これ以降の文章には映画の内容に関する重要な情報が書かれています。
まだ映画を見ていない人がみると映画の面白さを損なうことがありますのでご注意下さい。







映画でこんな“泣き”は初めてかもしれない。やりきれなくて、可哀相で……。それもある。しかし私が泣いた一番の理由は「恐怖」だ。途中、激しい戦いがただただ繰り広げられる光景に涙が止まらなくなった。怖かった、心底怖かった。19歳になるいい年の女がスクリーンの中の(事実に基づいていても)、“嘘”に幼子のように怯えて泣いたのだ。そんなに多くない観客の中で泣いているのは私1人のようだったが…。私は戦争を知らない。興味がない。というか怖いから事実を見たくないという事もある。しかし、あの映像がひどくリアルと感じた。破裂する爆弾、飛び散る血と肉、銃の音、舞い上がる土、むせかえる火薬の臭いが、ここまで迫ってくるようだった。いや、実際迫っていたのだろう。泣くぐらいだから。
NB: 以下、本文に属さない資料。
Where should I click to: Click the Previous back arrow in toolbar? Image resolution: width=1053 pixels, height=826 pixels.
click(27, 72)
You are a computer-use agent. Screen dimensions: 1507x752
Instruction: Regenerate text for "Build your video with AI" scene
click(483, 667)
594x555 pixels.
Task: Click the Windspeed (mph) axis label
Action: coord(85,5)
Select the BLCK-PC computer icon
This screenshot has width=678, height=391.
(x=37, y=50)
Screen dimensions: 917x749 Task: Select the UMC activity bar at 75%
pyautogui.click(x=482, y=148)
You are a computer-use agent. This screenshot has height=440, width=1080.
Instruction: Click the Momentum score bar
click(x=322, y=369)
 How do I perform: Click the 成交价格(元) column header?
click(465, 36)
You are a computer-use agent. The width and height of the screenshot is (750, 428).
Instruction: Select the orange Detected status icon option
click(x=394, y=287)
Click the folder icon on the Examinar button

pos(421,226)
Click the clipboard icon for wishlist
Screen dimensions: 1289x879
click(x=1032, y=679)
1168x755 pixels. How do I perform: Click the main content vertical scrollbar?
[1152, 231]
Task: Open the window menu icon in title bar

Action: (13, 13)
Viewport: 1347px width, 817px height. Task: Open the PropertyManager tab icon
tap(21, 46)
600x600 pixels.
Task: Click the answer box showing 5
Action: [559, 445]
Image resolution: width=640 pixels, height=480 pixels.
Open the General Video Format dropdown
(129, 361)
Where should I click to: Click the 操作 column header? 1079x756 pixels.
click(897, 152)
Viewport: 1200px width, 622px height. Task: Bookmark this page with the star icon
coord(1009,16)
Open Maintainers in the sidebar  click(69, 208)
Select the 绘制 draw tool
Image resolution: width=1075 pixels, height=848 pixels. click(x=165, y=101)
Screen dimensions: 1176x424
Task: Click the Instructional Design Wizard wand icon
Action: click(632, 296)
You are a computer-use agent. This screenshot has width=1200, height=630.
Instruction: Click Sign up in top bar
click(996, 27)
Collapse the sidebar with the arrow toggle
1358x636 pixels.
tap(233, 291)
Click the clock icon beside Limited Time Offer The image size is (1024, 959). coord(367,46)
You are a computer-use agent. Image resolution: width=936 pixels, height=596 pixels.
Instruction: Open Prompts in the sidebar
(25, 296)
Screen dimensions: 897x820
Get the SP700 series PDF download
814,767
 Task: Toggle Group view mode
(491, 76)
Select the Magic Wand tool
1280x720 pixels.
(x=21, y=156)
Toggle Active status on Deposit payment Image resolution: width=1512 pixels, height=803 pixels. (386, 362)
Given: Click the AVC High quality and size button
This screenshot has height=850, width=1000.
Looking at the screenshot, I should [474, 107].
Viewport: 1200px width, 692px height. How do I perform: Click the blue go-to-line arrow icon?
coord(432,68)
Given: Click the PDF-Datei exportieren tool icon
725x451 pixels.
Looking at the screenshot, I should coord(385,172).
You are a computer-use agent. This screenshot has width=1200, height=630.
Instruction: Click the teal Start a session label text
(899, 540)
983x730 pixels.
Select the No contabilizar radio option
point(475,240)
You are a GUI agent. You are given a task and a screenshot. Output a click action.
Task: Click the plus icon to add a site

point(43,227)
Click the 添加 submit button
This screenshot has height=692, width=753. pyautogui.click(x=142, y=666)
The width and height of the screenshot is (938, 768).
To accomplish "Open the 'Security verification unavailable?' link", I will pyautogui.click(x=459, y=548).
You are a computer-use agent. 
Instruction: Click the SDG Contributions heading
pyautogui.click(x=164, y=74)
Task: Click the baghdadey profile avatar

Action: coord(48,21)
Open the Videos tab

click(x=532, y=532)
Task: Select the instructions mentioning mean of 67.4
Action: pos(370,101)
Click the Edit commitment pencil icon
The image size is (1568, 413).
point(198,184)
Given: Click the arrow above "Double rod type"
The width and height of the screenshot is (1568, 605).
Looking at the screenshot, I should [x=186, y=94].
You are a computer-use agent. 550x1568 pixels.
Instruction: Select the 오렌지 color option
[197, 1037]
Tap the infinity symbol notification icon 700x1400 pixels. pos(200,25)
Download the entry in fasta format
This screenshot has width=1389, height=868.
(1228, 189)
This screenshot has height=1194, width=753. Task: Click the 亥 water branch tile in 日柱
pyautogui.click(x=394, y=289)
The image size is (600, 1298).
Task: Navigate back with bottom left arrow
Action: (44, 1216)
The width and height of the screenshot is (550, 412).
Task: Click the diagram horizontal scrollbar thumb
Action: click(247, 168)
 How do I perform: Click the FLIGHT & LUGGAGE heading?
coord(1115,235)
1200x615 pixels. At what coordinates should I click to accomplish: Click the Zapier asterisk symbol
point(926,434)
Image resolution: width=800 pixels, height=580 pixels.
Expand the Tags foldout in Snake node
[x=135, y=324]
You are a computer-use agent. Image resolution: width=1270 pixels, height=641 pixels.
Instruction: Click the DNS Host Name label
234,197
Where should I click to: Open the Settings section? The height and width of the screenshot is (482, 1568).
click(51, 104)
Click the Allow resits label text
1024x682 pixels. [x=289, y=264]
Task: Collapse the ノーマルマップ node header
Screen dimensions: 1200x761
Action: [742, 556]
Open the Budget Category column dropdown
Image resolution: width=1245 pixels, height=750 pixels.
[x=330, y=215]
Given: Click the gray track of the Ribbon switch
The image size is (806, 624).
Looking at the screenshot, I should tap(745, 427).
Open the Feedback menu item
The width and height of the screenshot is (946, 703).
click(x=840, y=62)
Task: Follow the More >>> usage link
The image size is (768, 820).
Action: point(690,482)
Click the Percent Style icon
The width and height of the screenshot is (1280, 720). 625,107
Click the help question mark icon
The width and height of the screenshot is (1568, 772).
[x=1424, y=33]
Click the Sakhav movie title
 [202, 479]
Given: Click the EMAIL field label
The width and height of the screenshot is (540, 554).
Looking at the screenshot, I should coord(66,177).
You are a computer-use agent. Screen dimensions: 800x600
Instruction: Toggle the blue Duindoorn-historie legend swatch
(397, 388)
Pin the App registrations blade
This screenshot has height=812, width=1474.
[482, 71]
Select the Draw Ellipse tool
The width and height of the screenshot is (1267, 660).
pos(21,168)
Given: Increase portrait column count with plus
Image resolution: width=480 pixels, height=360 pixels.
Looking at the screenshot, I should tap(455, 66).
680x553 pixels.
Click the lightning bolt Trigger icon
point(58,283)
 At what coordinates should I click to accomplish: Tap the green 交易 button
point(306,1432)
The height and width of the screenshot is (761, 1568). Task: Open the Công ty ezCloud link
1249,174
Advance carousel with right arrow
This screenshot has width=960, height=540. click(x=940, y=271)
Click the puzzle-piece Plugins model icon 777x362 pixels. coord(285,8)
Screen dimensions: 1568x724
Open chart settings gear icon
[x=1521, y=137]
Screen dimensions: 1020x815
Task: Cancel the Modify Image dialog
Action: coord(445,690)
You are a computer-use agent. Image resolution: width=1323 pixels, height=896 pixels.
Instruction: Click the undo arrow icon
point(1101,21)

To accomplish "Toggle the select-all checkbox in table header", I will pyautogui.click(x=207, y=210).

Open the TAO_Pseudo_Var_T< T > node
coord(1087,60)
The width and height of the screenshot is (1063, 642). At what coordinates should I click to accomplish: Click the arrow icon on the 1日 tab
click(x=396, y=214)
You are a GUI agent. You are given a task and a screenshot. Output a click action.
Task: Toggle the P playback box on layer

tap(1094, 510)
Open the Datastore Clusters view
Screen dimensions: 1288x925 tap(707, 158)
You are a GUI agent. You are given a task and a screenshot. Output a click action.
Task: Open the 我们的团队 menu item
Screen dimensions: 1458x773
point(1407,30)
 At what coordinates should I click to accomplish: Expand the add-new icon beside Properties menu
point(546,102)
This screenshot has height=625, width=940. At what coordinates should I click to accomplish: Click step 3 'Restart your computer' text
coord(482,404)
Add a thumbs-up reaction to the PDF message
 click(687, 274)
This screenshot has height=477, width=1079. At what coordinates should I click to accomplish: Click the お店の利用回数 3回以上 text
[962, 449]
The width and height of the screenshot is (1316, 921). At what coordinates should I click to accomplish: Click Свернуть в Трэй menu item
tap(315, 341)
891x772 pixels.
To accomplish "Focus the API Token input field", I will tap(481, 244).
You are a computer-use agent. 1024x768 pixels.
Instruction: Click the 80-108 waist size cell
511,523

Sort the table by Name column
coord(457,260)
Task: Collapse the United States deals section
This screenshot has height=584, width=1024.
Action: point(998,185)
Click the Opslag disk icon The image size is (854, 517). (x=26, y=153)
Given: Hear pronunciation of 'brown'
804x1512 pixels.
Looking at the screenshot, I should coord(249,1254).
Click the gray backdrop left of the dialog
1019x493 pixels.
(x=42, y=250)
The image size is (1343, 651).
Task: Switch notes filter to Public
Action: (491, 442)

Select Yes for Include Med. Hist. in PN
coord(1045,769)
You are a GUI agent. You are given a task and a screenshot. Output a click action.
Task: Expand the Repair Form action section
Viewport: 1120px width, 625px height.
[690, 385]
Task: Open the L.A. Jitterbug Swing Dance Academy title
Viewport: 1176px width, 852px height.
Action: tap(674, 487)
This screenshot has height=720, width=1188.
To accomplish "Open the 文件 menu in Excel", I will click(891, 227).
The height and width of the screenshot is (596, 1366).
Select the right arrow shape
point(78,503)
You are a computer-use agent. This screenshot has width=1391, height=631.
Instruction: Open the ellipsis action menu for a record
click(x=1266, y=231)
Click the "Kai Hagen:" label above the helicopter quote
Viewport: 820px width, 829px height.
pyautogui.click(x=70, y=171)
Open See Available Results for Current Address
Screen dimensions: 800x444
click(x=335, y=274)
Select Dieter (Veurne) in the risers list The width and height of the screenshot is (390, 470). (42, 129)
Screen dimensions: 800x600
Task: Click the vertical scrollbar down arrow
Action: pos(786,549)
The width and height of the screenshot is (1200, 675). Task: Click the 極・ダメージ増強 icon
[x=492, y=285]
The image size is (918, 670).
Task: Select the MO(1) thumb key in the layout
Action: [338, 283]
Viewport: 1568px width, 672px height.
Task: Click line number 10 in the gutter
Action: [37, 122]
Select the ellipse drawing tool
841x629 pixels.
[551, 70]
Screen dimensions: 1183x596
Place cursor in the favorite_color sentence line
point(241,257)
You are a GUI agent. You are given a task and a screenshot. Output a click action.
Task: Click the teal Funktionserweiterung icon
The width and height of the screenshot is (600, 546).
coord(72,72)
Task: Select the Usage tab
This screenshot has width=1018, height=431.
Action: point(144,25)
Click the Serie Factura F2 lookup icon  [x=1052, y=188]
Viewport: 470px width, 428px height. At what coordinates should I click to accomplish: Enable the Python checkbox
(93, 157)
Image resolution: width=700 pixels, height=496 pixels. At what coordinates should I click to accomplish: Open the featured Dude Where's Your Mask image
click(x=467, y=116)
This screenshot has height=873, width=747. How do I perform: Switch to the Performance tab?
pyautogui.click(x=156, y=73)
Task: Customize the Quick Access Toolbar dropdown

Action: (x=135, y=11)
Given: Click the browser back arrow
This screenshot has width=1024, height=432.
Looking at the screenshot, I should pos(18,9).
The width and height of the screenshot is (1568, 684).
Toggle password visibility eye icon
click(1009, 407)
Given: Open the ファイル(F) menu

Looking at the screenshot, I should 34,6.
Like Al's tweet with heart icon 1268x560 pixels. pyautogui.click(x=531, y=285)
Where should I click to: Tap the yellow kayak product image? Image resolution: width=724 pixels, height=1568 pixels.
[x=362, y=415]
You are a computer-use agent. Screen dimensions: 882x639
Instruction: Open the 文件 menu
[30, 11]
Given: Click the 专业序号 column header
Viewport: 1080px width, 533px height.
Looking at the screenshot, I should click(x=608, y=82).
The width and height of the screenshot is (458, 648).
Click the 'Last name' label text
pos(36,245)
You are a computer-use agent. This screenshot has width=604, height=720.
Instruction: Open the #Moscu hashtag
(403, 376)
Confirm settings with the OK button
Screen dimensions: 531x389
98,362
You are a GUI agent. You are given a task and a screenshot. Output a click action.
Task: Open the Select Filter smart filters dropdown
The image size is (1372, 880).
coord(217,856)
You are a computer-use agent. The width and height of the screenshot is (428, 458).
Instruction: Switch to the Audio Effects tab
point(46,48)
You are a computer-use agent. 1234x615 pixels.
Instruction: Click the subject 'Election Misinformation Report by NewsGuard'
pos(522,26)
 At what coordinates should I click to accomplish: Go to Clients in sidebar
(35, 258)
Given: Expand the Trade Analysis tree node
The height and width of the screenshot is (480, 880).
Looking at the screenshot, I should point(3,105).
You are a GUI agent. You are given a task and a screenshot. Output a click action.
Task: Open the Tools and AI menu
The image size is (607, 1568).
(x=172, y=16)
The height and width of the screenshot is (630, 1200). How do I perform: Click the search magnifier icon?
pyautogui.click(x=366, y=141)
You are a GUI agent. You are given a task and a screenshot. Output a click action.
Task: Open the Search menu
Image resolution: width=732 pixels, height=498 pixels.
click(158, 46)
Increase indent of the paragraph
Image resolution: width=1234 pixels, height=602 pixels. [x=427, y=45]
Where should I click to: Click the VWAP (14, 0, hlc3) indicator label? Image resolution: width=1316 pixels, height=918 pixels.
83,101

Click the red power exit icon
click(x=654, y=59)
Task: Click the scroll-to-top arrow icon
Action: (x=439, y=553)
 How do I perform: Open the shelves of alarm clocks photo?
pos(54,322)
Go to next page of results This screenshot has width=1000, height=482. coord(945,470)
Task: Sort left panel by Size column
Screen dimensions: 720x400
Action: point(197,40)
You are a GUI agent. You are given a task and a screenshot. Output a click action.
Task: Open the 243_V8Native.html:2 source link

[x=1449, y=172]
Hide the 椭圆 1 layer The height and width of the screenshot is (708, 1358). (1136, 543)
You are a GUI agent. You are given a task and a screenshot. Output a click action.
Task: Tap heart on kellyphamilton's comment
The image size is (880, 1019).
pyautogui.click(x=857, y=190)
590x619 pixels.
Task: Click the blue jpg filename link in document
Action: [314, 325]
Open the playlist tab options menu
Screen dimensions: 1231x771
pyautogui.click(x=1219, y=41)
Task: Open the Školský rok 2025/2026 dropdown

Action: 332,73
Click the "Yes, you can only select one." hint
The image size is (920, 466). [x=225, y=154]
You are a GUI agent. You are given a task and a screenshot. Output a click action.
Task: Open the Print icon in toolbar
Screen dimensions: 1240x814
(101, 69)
監督のスコット自身が言っていたが、「これは、観客に問いかける作品であって、答えを提供する作品ではない」そうかもしれない。しかし、私には問いかけすらないように思えた。ただ、戦場があるだけ。戦争を知らない若輩者が言うのは何だが、戦争は別に私達に反戦を訴えようとして“存在”する訳ではないと思う。それこそ映画やドラマではないし、製作者が反戦メッセージを意図して作っている“作品”とは違う。日本のような平和な国は戦争の起きた国で(もしくは自分達の国の歴史で)誰かが撮ってきた映像や写真を見て、結果的に「戦争はいけない」と思うかもしれない。この作品にも“それ”を感じた。だが、これは映画だ。“嘘”だ。しかし、本物の映像よりリアルであると感じさせてくれるのは映画の方だ…と私は思う。だから、「何も訴えてこないメッセージ」というものを作品を観た私達が、心の中で感じる事ができる。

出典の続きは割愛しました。